BRIEF DESCRIPTION OF THE DRAWINGS
[0012] Fig. 1 is a sectional side view of a prior art sucker rod and end
fitting.
[0013] Fig. 2 is partial sectional view on an enlarged scale of the sucker
rod and end
fitting of Fig. 1.
[0014] Fig. 3 is a sectional view of a sucker rod and end fitting assembly
according to
one embodiment of the disclosure.
[0015] Fig. 4 is a partial sectional view of a sucker rod and end fitting
illustrating an
initial state of another embodiment of the disclosure.
[0016] Fig. 5 is a partial sectional view of a sucker rod and end fitting
according to the
embodiment of Fig. 4 of the disclosure in a subsequent or completed state.
DETAILED DESCRIPTION
[0017] Figs. 1 and 2 show an assembly of a prior art sucker rod and end
fitting. The rod
12 is a composite fiberglass sucker rod of generally cylindrical cross
section.
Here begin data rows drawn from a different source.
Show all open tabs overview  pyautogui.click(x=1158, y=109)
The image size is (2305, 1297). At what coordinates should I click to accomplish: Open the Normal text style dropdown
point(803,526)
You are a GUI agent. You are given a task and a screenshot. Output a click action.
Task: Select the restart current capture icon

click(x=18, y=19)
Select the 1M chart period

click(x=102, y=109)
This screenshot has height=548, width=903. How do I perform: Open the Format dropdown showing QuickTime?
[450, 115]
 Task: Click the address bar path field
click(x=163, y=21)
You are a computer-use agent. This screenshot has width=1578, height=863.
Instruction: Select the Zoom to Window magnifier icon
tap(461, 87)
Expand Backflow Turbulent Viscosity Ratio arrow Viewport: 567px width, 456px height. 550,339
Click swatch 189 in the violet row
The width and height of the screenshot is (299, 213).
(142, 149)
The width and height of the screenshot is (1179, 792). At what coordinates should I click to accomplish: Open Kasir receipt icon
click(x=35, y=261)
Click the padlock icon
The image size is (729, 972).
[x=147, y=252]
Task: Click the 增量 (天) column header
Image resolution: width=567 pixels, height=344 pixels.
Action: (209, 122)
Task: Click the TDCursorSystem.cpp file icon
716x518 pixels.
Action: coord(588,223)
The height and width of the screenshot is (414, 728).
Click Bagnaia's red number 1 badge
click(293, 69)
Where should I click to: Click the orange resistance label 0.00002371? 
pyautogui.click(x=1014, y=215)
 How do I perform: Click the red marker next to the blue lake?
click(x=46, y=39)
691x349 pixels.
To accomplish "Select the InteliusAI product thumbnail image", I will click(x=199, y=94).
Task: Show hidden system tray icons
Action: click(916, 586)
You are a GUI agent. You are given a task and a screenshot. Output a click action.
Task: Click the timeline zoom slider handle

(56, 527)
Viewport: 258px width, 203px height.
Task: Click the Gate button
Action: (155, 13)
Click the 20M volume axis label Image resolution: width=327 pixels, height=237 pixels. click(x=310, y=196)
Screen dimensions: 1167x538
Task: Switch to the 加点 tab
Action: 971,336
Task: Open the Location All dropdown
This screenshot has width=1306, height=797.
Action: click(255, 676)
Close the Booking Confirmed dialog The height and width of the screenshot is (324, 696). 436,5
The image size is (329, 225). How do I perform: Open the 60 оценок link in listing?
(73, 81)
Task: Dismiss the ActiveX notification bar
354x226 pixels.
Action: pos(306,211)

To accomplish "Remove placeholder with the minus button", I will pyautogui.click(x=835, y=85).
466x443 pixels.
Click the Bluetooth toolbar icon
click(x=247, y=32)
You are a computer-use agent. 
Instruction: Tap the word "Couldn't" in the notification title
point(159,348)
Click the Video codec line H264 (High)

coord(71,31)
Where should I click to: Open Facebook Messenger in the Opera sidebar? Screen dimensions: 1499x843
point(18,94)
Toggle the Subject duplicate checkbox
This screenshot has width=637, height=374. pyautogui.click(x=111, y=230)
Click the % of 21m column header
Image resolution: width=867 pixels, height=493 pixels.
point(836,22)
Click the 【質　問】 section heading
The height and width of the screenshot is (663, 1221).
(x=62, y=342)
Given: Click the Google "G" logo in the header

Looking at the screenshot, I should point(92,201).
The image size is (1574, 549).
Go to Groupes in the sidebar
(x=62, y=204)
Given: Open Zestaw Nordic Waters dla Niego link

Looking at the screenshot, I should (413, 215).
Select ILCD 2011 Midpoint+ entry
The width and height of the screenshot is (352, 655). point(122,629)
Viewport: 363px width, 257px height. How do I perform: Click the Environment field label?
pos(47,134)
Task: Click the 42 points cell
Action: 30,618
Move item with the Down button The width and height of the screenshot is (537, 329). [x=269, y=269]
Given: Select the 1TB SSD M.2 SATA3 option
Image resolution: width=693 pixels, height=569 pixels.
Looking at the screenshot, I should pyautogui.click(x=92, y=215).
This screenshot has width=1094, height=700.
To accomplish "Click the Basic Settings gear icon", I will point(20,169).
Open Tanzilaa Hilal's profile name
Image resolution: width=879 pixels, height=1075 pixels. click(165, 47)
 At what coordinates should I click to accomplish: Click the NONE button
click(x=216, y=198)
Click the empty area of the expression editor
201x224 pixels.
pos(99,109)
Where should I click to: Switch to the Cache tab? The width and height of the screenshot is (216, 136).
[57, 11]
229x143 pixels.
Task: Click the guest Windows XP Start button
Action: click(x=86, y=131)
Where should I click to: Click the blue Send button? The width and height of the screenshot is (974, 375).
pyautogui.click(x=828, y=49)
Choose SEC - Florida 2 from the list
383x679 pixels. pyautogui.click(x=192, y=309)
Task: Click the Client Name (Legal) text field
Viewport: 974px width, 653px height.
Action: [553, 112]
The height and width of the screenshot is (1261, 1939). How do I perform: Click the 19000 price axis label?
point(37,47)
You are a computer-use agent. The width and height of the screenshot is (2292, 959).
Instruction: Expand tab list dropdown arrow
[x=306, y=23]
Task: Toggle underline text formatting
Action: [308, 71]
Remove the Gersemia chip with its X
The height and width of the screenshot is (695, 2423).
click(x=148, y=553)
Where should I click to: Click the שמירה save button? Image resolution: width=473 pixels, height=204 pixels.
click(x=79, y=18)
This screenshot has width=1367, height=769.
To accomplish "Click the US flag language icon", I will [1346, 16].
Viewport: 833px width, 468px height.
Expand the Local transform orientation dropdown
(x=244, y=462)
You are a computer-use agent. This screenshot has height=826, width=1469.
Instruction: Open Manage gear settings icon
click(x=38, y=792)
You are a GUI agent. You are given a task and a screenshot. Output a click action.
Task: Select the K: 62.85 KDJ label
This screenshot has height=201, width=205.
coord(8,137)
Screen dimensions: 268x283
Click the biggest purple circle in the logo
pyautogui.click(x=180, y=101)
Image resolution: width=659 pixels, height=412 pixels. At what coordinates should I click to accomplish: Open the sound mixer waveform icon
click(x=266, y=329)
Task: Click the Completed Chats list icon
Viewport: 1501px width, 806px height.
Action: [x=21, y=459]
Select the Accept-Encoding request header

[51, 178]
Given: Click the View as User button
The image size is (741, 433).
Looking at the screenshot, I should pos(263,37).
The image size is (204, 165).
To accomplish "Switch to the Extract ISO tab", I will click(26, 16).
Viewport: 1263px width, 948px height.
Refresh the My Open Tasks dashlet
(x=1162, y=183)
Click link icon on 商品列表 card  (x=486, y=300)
Rod 12 has a
metal end fitting 30 at each end. Multiple rod assemblies are coupled together
to form a rod
string for operating a down hole pumping mechanism. The string includes
appropriate
weighed elements to ensure that, under normal operating conditions, the string
remains in
positive tensile loading.
[0018] End fitting 30 comprises a longitudinally elongate body 32
symmetrical about a
longitudinal centerline CL (seen in Fig. 2) with an external cylindrical
surface 34. It has a
threaded upper end 36 configured for connection of the assembly to a coupling
(not shown)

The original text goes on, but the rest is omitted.